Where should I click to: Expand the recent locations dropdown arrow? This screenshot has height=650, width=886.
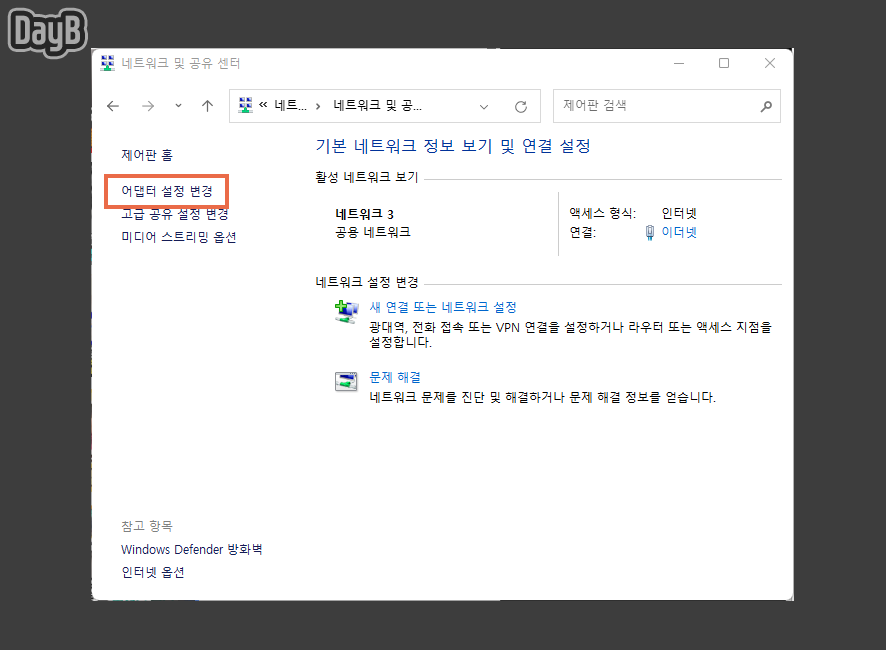[x=175, y=106]
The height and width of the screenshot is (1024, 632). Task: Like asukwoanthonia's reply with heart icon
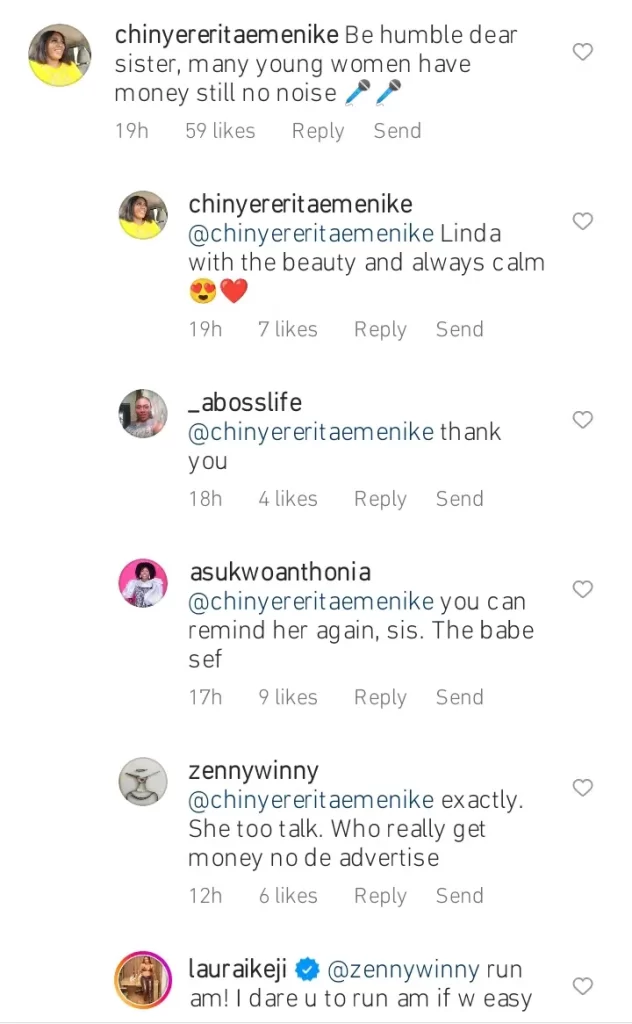582,590
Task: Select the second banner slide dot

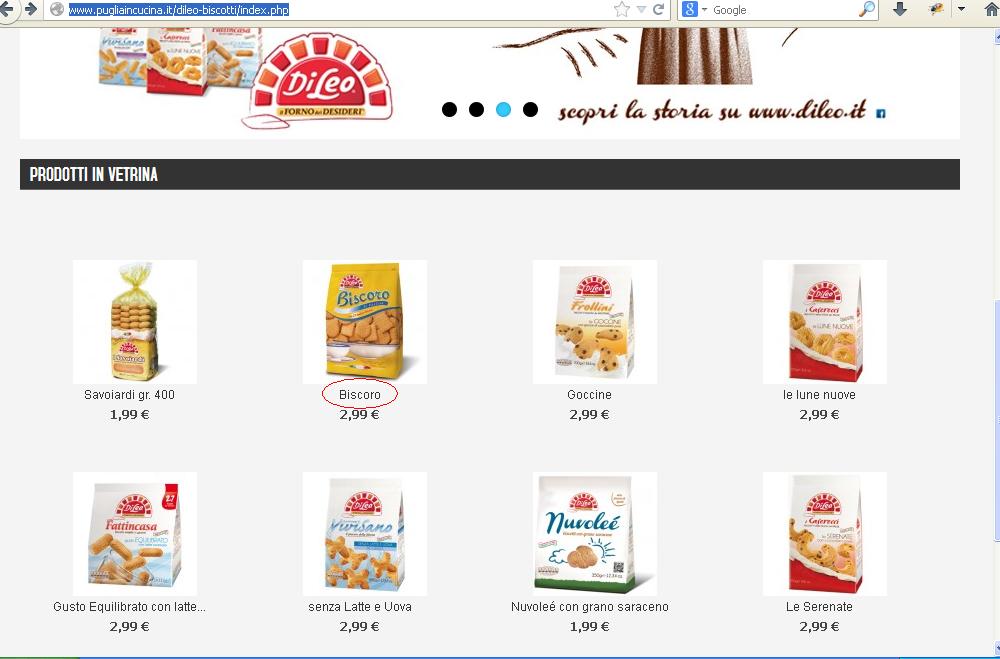Action: click(476, 110)
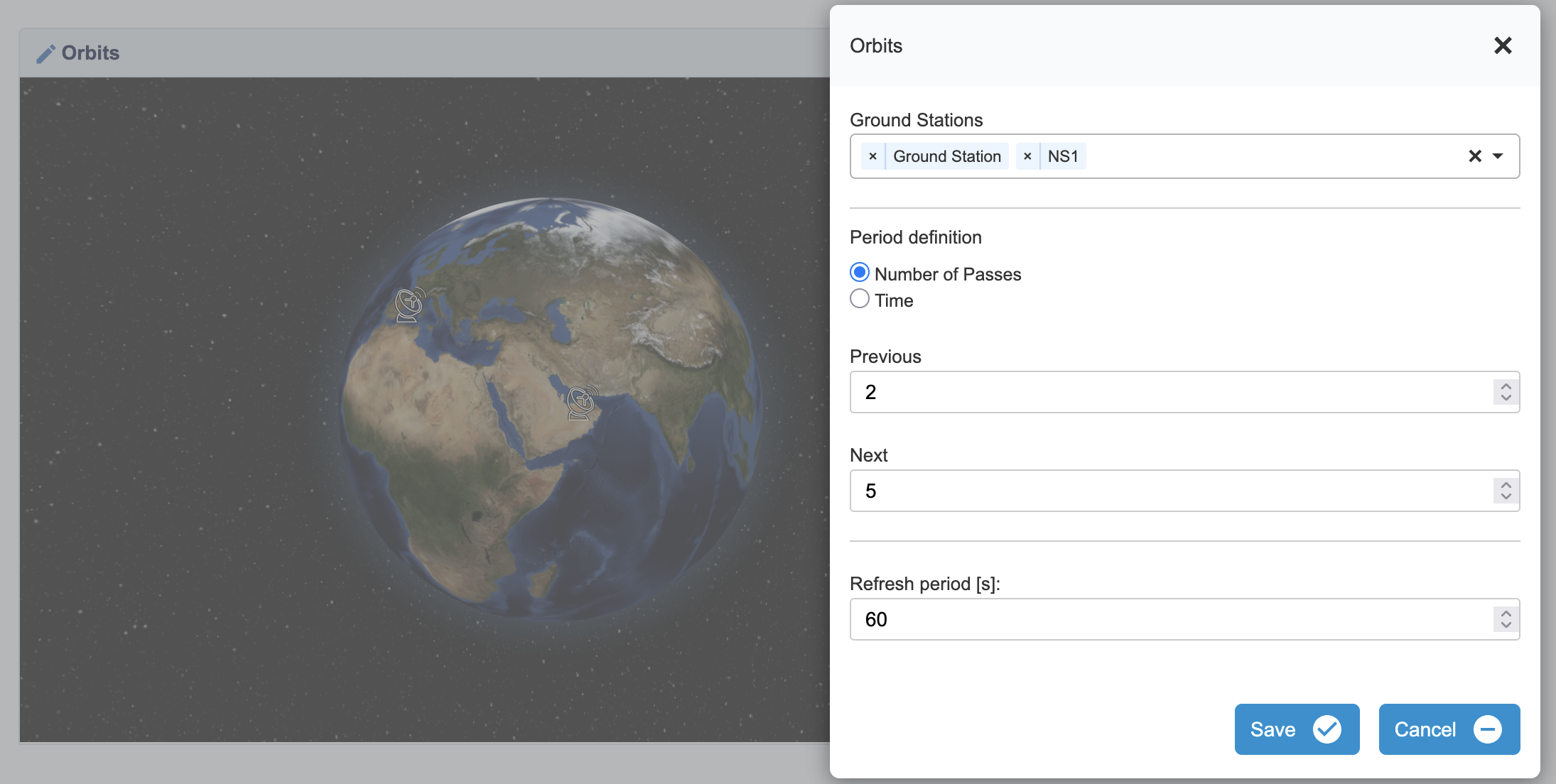Switch focus to the Orbits panel header
The image size is (1556, 784).
(x=91, y=52)
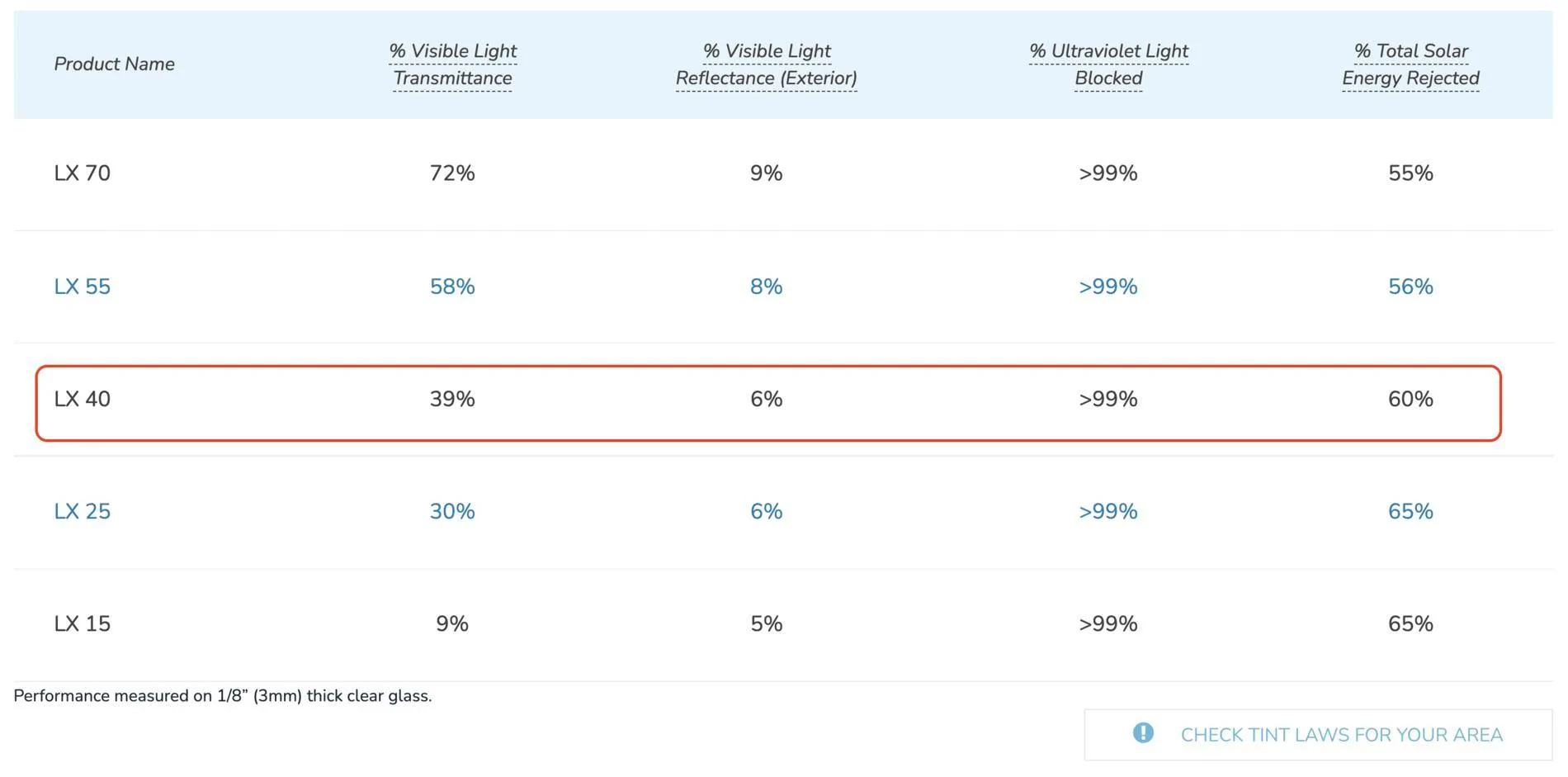This screenshot has height=777, width=1568.
Task: Click LX 25's 30% transmittance value
Action: click(x=452, y=511)
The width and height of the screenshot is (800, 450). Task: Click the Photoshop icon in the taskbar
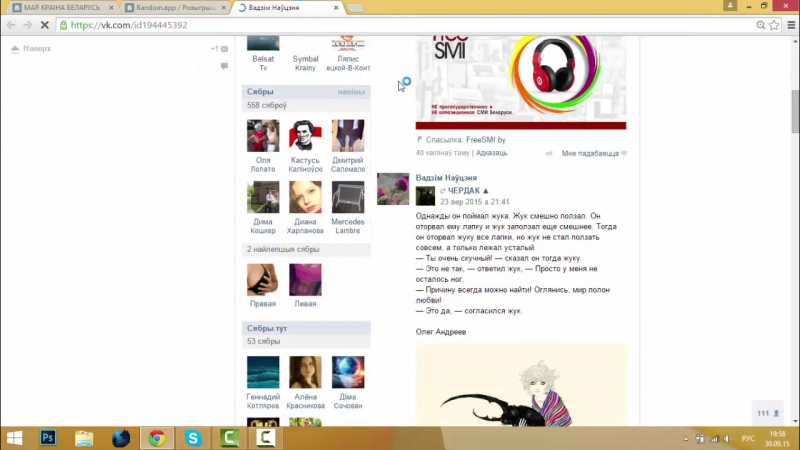tap(47, 438)
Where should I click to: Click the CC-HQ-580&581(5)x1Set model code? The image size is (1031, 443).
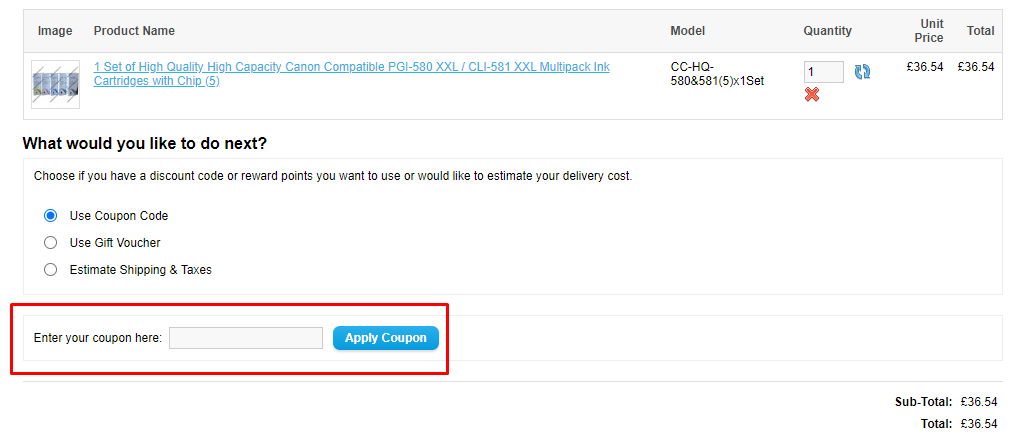717,74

════════

--- SHORT EXERCISE ---
Write out all the rows above again, swapping "Where should I click to" for "Which spot should I tap to" and keeping everything else the same. Leave the pictures out.

--- THE REPLY ---
Which spot should I tap to: Expand the recent locations dropdown arrow? This screenshot has height=650, width=886.
[x=175, y=106]
The height and width of the screenshot is (1024, 632). Task: Like asukwoanthonia's reply with heart icon
582,590
Task: Select the second banner slide dot

Action: click(476, 110)
Switch focus to the Orbits panel header
The image size is (1556, 784).
(x=91, y=52)
This screenshot has height=777, width=1568.
Task: Click LX 25's 30% transmittance value
Action: click(x=452, y=511)
The width and height of the screenshot is (800, 450). Task: Click the Photoshop icon in the taskbar
tap(47, 438)
Which spot should I tap to: Click the CC-HQ-580&581(5)x1Set model code? The image size is (1031, 443).
717,74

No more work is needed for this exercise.